MicroRNA-21是一种致癌基因，抑制MicroRNA-21的表达或活性可抑制肿瘤的生长。MicroRNA-21抑制剂可能是下一个抗肿瘤药物研发的热点。本项目以我们发现的MicroRNA-21小分子抑制剂1j为先导化合物，采用合理药物设计法，将化合物1j的不同位置关环，设计出多种类型的化合物；合成、表征设计的化合物；采用实时定量PCR技术研究化合物抑制MicroRNA-21在Hela细胞中的活性，总结构效关系；采用光亲和标记技术研究高活性化合物的作用靶点和作用位点；采用MTT法评价化合物抑制人肿瘤细胞增值的活性；采用人肿瘤裸鼠移植瘤模型考察化合物的体内抗肿瘤活性。通过本项目的研究，可发现结构新颖、活性高的MicroRNA-21小分子抑制剂，并阐明其构效关系和作用靶点。同时，可推动MicroRNA-21抑制剂的研究，发现具有自主知识产权的抗肿瘤药物。既有理论意义，又有潜在的研发前景。

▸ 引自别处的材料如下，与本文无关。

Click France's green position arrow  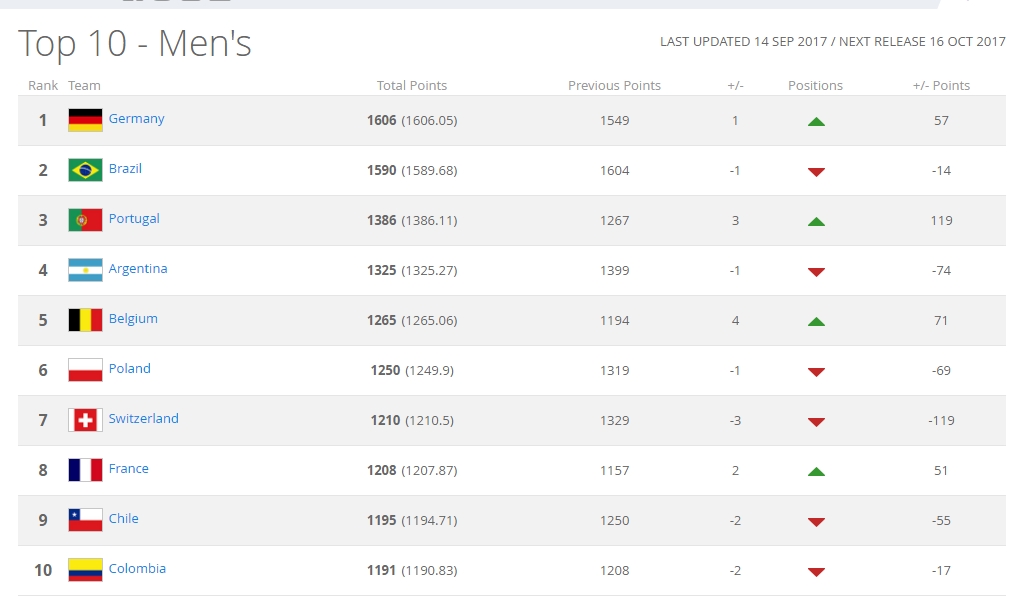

MicroRNA-21 is an oncogene. Inhibiting the expression or activity of MicroRNA-21 can inhibit tumor growth. MicroRNA-21 inhibitors could be next hot spots to developmental anti-tumor drugs. In this project, compound 1j, discovered by our group, is used as a lead compounds. We shall adopt rational drug design method to design the novel types of MicroRNA-21 small molecule inhibitors by ring closure of different position compound 1j. The designed new compounds will be synthesized and characterized. The activity of synthesized compounds inhibiting MicroRNA-21 in Hela cell line will be evaluated by real time quantitative PCR technology. The structure activity relationship of tested compounds will be revealed. The active compound target will be elucidated by photoaffinity labeling technology. The antiproliferative activity of synthesized compounds will be determined by MTT method. The antitumor effects of compounds in vivo will be investigated with nude mice transplantation tumor model. The study of project can discover novel structure, high active MicroRNA-21 small molecule inhibitors, and disclose the structure-activity relationship and the target of active compound. Meanwhile, the study of project can promote the research on MicroRNA-21 inhibitor, discover the antitumor drugs with independent intellectual property. There are both theoretical significance and development prospects of a new antitumor drug to carry out the project.